DNS, the “phone book” of the internet, is something everyone uses, even without realizing it. There are public DNS records, which can be used by anyone. Private DNS records that are only used within an organization on-premise or within the Azure tenant. In addition, you also see hybrid DNS where you use private DNS records in Azure for e.g. Private Endpoints and often also have a DNS running on-premise within the organization.
The problem with this is that these 2 Private DNS systems can’t talk to each other by default. Now there are several options to solve this. One of the new and preferred methods within Azure is currently the Azure Private DNS Resolver. The big advantage of this is that it is a PaaS service, so you don’t have to manage the underlying infrastructure yourself and possibly update or scale it up. When setting up the DNS Private Resolver, there are several options you can do, depending on your ultimate goal.
- Purely as an internal DNS resolver- This mode is actually redundant because you can use the standard Azure DNS servers for this. It can also be used by the on-premise DNS servers to query private DNS records in Azure
- As a Hybrid DNS Private resolver which also forwards requests to the on-premise DNS servers. - Once you choose the mode, you can forward the Private DNS resolver requests for records from the on-premise DNS resolver.
This second one in particular is very powerful. You can use it to control within the DNS resolver where certain requests should be handled. For example, if you have a split DNS, where you use the same domain name internally and externally but for different purposes. So you could forward requests for the specific domain name from the Azure DNS Resolver to the on-premise DNS resolver, which in turn forwards records that may be in the external domain to it.
To set up the Azure DNS resolver, you need to take into account that depending on the chosen mode, you will need 1 or 2 subnets which can be assigned to the inbound endpoint for the DNS server or the outbound endpoint.
The inbound endpoint is, as the name suggests, the subnet on which the requests come in. From this sequence, the first address will be used to send the answers. That address actually runs on a load balancer which then forwards the request to an available instance of the DNS Resolver. This way, you technically only have to allow 1 address in your firewall. For example, if an Azure Firewall is also used, you can have it forward all traffic to the Azure DNS resolver as a DNS proxy. This applies to traffic within Azure, but also from on-premise. This way, only your Azure firewall address needs to be known, and you also have the freedom to change the proxy address in Azure Firewall.
It works a little differently for the outgoing endpoint, where the traffic can come from multiple instances. For outgoing traffic, the entire subnet on the firewall will always have to be allowed. On the outgoing endpoint, you then specify exactly for which entry a request should be forwarded to which DNS server. So, for example, you can have all requests to your internal domains forwarded to your on-premise DNS servers. But you could also say that you always want a specific record to be resolved by a specific remote server.

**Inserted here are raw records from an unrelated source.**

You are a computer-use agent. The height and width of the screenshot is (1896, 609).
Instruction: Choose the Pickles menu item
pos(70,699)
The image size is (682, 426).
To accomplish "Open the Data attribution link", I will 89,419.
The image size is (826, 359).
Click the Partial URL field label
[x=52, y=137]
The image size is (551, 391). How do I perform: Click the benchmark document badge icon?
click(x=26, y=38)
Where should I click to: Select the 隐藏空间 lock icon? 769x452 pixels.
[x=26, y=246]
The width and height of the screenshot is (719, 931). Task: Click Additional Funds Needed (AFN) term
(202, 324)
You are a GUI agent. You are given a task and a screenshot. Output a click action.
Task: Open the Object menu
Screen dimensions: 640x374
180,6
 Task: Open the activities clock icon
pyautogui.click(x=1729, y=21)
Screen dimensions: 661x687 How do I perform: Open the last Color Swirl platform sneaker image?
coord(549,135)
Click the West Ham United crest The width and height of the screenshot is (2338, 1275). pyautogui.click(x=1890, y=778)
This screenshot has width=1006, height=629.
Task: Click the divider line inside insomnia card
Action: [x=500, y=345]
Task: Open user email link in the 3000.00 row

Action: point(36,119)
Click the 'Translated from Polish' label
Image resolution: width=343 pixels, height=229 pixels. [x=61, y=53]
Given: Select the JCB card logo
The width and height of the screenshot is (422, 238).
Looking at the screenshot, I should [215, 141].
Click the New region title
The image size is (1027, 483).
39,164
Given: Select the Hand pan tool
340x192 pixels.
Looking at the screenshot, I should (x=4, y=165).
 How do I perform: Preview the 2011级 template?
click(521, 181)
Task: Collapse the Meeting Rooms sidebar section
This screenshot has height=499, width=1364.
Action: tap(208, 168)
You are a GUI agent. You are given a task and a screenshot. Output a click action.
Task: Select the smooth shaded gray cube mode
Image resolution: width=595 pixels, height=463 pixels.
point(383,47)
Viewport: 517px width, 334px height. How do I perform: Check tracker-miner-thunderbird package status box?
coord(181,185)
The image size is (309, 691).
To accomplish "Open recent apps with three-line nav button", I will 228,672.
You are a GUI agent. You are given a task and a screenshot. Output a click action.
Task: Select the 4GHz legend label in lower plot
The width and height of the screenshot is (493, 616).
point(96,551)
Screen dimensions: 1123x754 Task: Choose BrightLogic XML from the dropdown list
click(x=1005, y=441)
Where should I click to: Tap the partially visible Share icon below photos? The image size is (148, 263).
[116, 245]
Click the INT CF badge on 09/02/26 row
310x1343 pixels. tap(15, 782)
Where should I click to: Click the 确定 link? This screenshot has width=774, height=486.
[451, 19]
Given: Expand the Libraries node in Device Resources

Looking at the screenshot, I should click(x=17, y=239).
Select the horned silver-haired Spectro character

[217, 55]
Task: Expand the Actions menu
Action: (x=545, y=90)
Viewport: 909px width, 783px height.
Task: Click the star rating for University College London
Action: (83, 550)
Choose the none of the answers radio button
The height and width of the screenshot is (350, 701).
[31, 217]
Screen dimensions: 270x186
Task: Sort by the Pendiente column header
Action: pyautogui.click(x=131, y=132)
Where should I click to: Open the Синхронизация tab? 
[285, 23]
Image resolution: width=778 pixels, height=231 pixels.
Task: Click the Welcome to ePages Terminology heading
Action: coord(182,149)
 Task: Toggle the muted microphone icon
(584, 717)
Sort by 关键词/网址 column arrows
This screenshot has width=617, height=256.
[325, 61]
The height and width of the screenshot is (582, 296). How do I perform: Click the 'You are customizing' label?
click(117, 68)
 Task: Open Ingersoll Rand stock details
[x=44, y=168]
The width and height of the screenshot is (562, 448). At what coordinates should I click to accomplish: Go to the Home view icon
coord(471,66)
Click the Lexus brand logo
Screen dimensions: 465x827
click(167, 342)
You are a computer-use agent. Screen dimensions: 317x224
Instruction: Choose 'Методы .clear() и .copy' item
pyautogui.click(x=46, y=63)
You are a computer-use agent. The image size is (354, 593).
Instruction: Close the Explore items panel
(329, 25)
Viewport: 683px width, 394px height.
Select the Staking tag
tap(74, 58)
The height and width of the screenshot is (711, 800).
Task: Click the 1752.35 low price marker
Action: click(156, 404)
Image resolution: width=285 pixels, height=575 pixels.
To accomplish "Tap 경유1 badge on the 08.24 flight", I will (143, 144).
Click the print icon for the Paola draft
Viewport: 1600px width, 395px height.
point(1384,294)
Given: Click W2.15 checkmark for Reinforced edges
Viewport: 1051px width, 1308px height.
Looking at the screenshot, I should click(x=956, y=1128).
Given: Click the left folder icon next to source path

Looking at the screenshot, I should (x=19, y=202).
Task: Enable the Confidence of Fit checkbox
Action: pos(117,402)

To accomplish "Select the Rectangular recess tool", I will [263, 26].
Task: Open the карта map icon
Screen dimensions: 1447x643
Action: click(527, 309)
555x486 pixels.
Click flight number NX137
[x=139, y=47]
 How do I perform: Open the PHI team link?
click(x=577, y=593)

Of course, it is important to note that TCP/UDP port 53 is allowed from the outgoing endpoint to the on-premise or remote server, and also that on-premise DNS allows traffic from the outgoing endpoint subnet.
So if you have a hybrid DNS solution and can’t say goodbye to your local DNS yet, Azure DNS Private Resolver is certainly a good solution for a scalable and easily maintainable solution that allows you to have the Private DNS records and your own on-premise records easily resolved by the same end-point.